Chinese herbal medicine has been used for over four thousand years in China to treat many diseases and conditions. There are over 470 single herbs and more than 400 herb formulations currently used by most Chinese medicine practitioners.
Chinese herbs are comprised of minerals, shells, plants, and animal products; only a licensed herbalist should dispense them. Our clinic uses only the highest grade and quality of herbs, to ensure patient safety. We have chosen sulfur-free and pesticide-free herbs from Taiwan to ensure the best clinical outcome. Herbs combine well with acupuncture to balance the body’s energies both externally and internally. Many Chinese herbs are prescribed in America under a different name, e.g. Chaste tree or Vitex is also Man Jing Zi.
Chinese herbal theory
Chinese herbs are processed in many ways and have different effects when processed differently. For example, herbs can be dry-fried, roasted, baked, or honey-coated. Herbs are also classified by function, taste, temperature, and channels entered.

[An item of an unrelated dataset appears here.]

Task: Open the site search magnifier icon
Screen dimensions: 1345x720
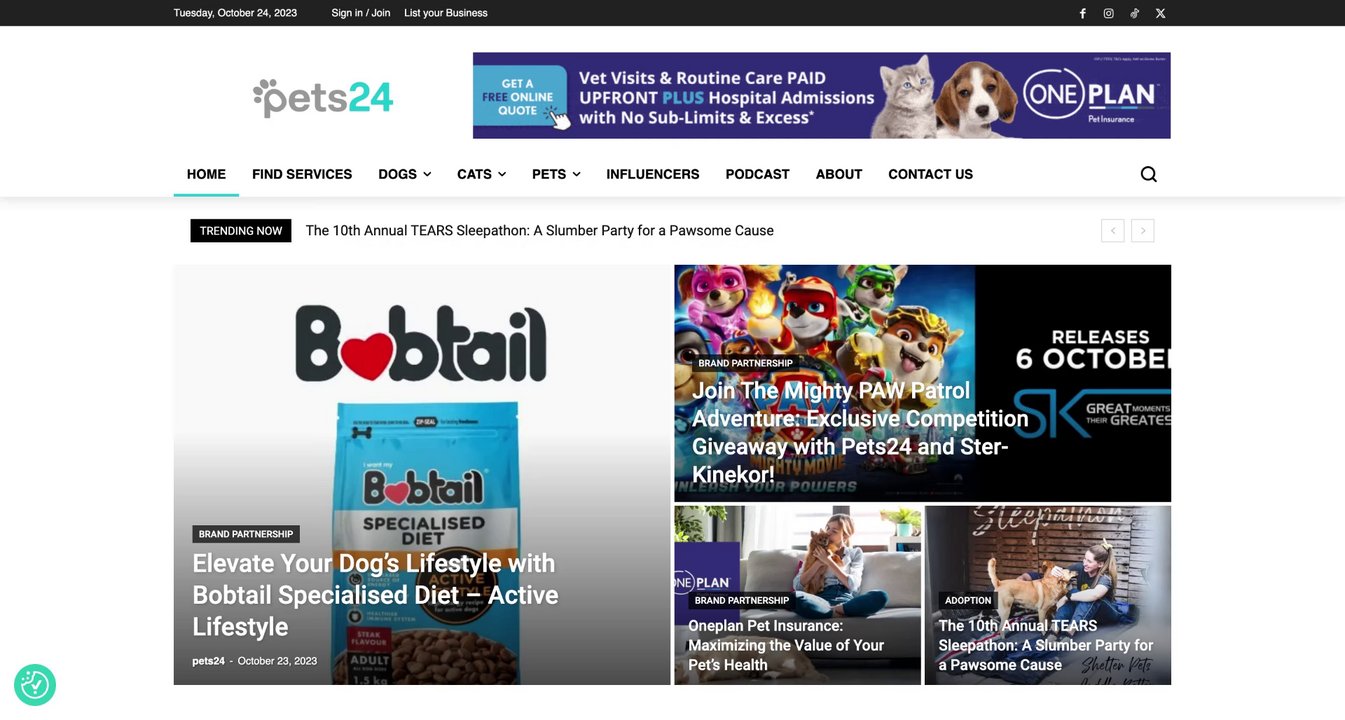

Herbal tastes and channels entered are:
Pungent — these disperse and move qi and blood; they belong to the Metal energy and the organs of lung and large intestine.
Sweet — these herbs tonify and harmonize and belong to the Earth energy and the spleen and stomach channels.
Sour — these herbs stabilize and bind; reduce and prevent loss of body fluids and belong to the Wood energy of the liver and gallbladder.
Bitter — these herbs sedate heat, purge fire, and dry damp. They belong to the Fire energy of the heart, small intestine, pericardium and triple burner.
Salty — these herbs purge excess, soften masses and belong to the Water energy and the channels of the kidney and urinary bladder.
Bland — these herbs are diuretics.
Astringent — these herbs stabilize and bind; they reduce and prevent loss of body fluids.
Effects of herbs on reproductive health, and some conditions that may be improved by their use:
- Morning sickness
- Recurrent miscarriage and threatened miscarriage
- Premature labor
- Labor induction
- Hormonal imbalances
- Strengthen and improve general health
- Fibroids, endometriosis, PCOS, POF, PID, luteal phase defect
- Endometrial thickening
- Lower elevated FSH
- Balance immune system
- Regulate menstrual cycle
- Increase egg production and quality
- Increase and alter sperm production, morphology and motility
- Increase lactation
Side effects of Chinese herbs
Herbs are relatively safe to take, but it is advisable to notify us of all current medication that you are taking so that we can prevent any side effects or incompatibilities. Also, any food allergies or medication allergies should also be brought to the herbalist’s attention to prevent unwanted side effects. Herbs are medications, and should never be self-prescribed.
Traditionally, Chinese herbs are taken in many forms:
- Medicinal decoction or tea
- Liquid extract
- Powder or granulations
In our clinic, we tend to prescribe granulations, so we can customize a formula specifically to each individual. By using granules, we are able to add and subtract herbs as your condition improves and changes.
Things to avoid when taking herbs or herbal formulas:
You should try to avoid foods that are cold, raw, greasy, rotten or spoiled, and other foods that are difficult to digest when taking herbs. Your herbalist will advise you specifically which foods not to eat near or around the time you will be taking your herbs.